Influenza A neuraminidase antibodies in children and young adults studied by serum absorption

SUMMARYA study is described of influenza A anti-neuraminidase antibodies in the sera of young people of three different age groups. Each serum was individually absorbed with viruses containing the N2 neuraminidases of 1957, 1968 and 1972. Rabbit antisera prepared against the viruses were similarly absorbed. Results obtained with the animal sera suggested that these neuraminidases were antigenically distinct, but the human sera had a broader range of anti-neuraminidase activity and gave indication of asymmetric antigenic relationships. Earlier workers who surveyed anti-haemagglutinin antibodies reported that the virus of primary infection absorbed all antibodies, and the virus of secondary infection only those directed against itself. We too found that the virus of secondary infection absorbed only homologous anti-neuraminidase antibody.

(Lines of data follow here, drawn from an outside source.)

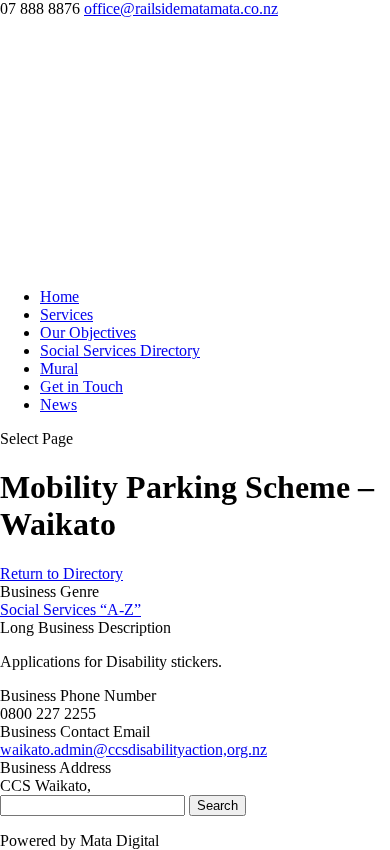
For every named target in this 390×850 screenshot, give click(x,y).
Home (59, 296)
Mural (59, 368)
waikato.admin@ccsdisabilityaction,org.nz (133, 749)
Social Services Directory (120, 350)
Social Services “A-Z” (70, 609)
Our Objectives (88, 332)
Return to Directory (61, 573)
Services (66, 314)
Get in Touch (81, 386)
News (58, 404)
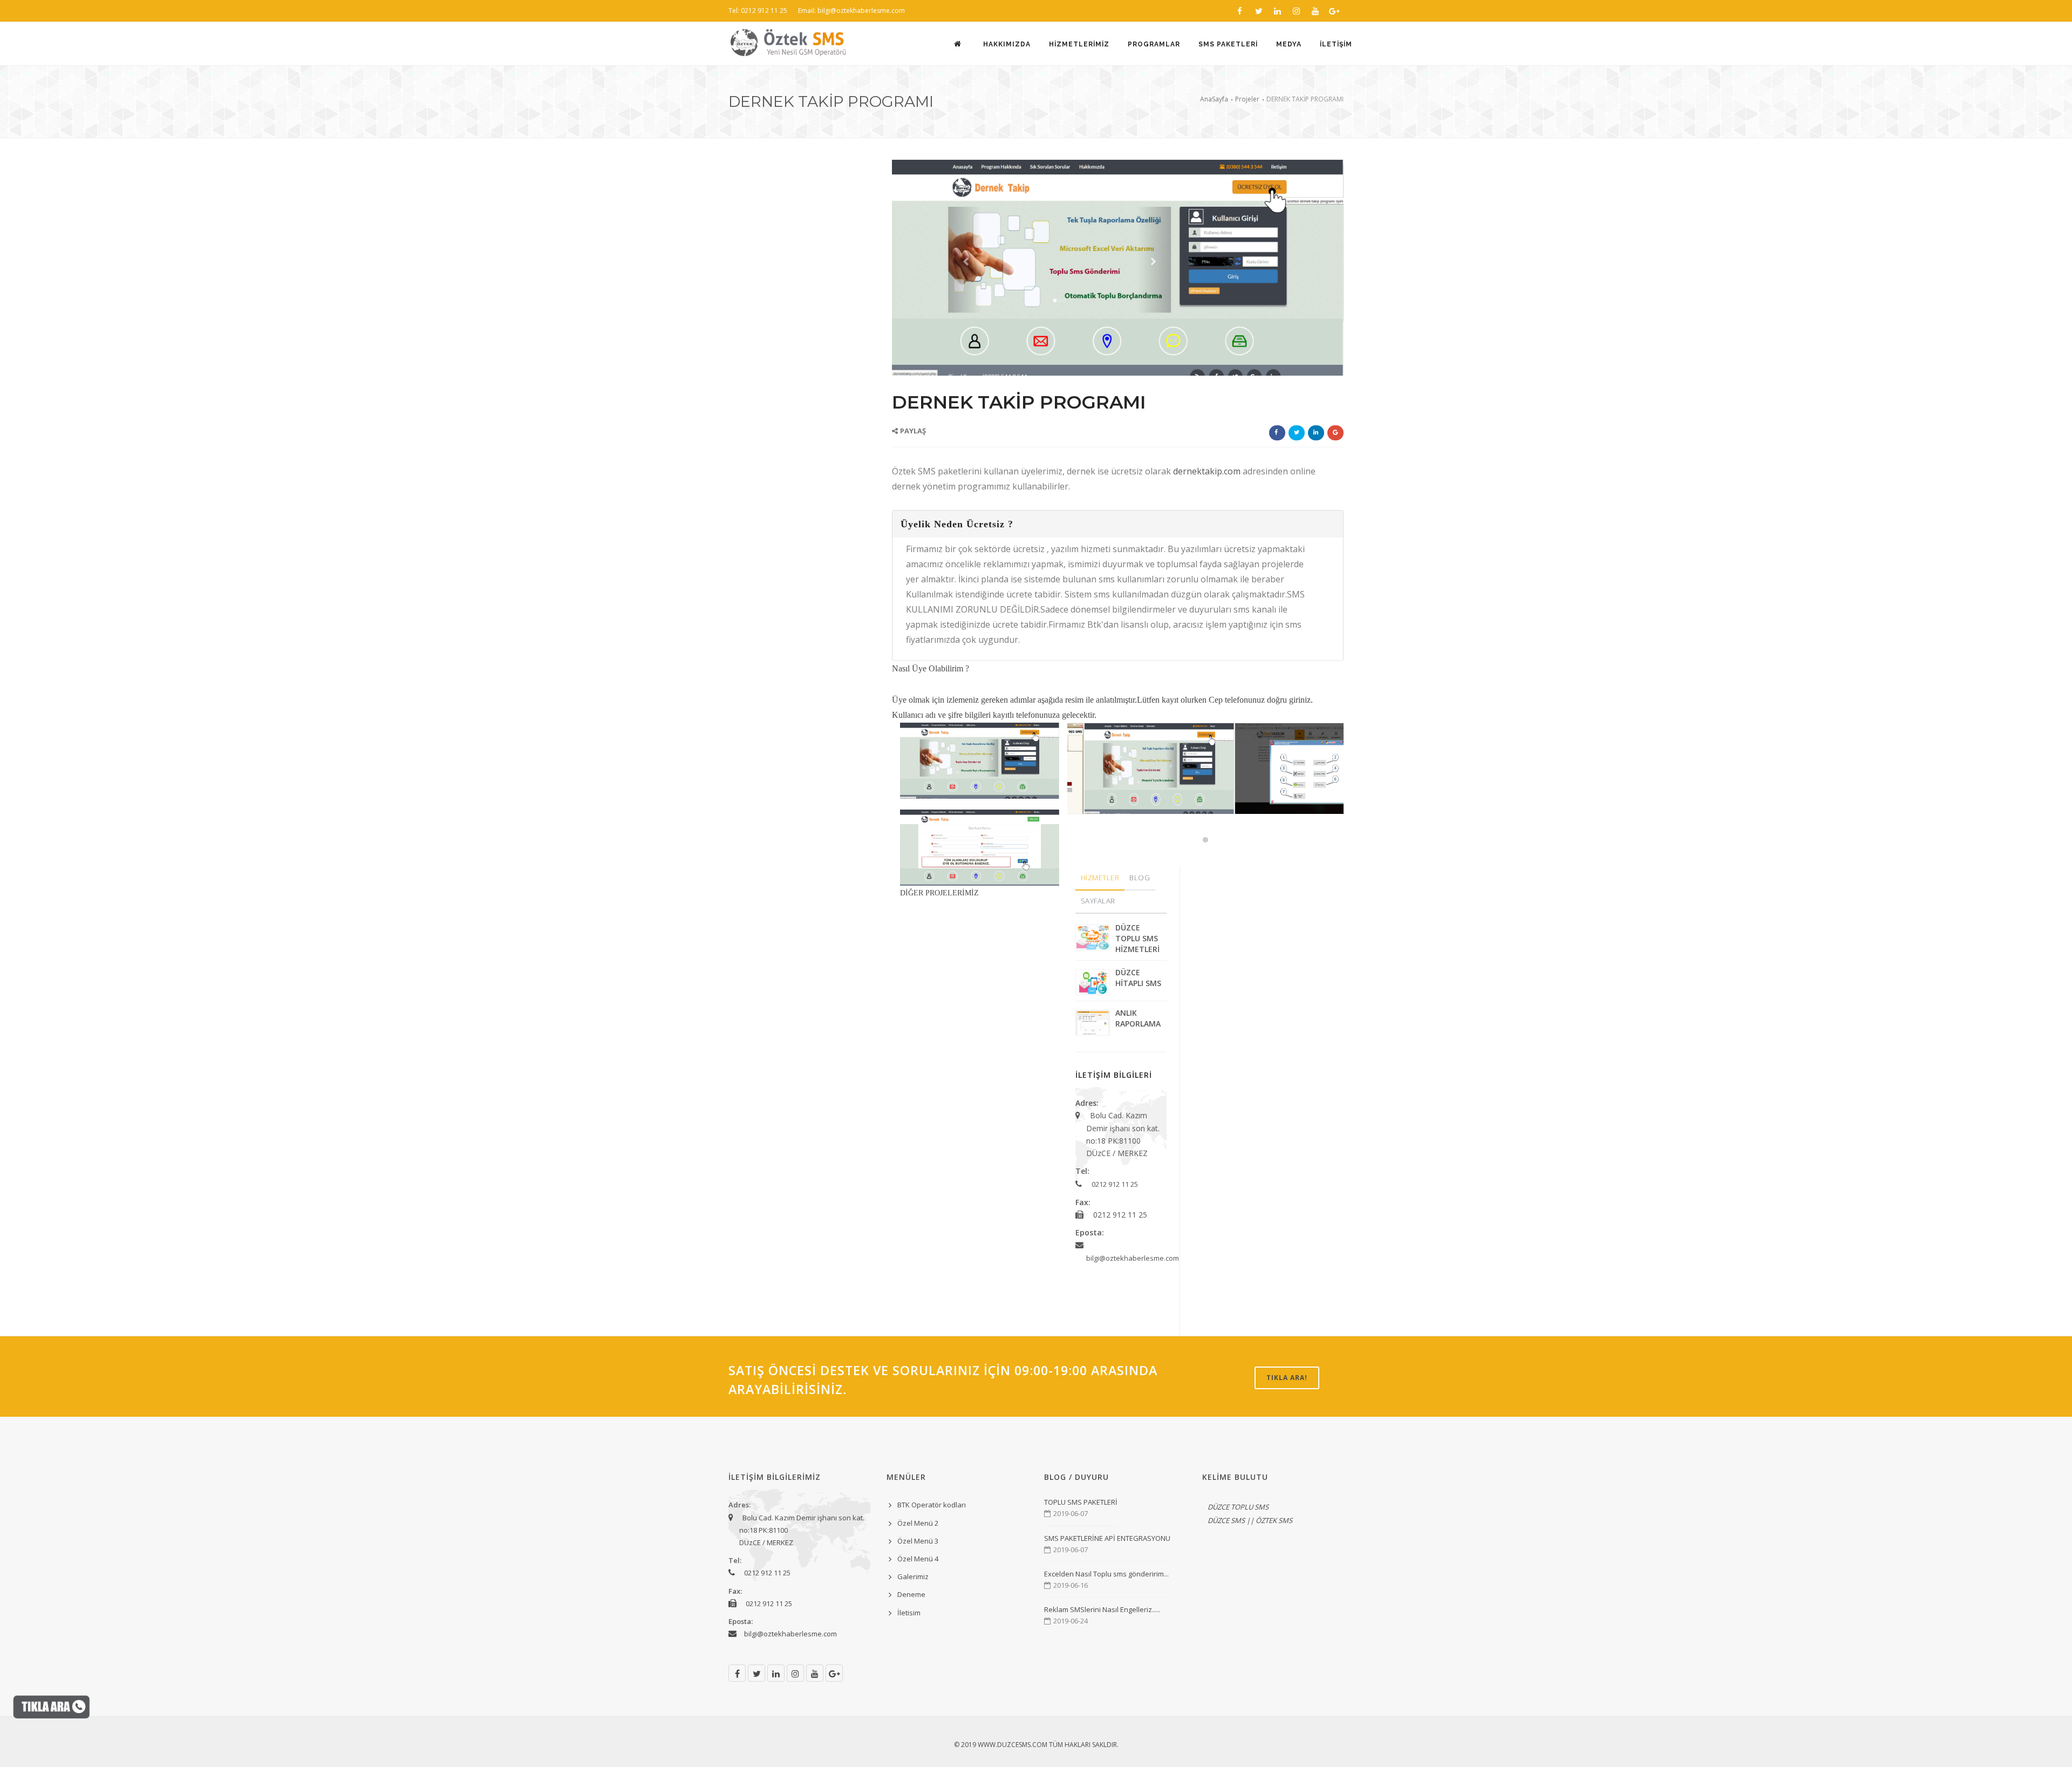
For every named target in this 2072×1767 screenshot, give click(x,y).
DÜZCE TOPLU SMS (1238, 1507)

However, although the primary infecting virus did absorb some secondary antibody, this absorption was incomplete and it lessened with the lengthening of the time interval between the primary and secondary infecting viruses. A similar pattern was seen with anti-haemagglutinin antibodies.Absorption of anti-neuraminidase antibodies from human sera proved much more difficult than absorption of anti-haemagglutinin antibodies particularly after repeated influenza virus infections. The relative rarity of antigenic shift in the neuraminidase subunit also creates problems in the interpretation of results of serum neuraminidase antibody surveys.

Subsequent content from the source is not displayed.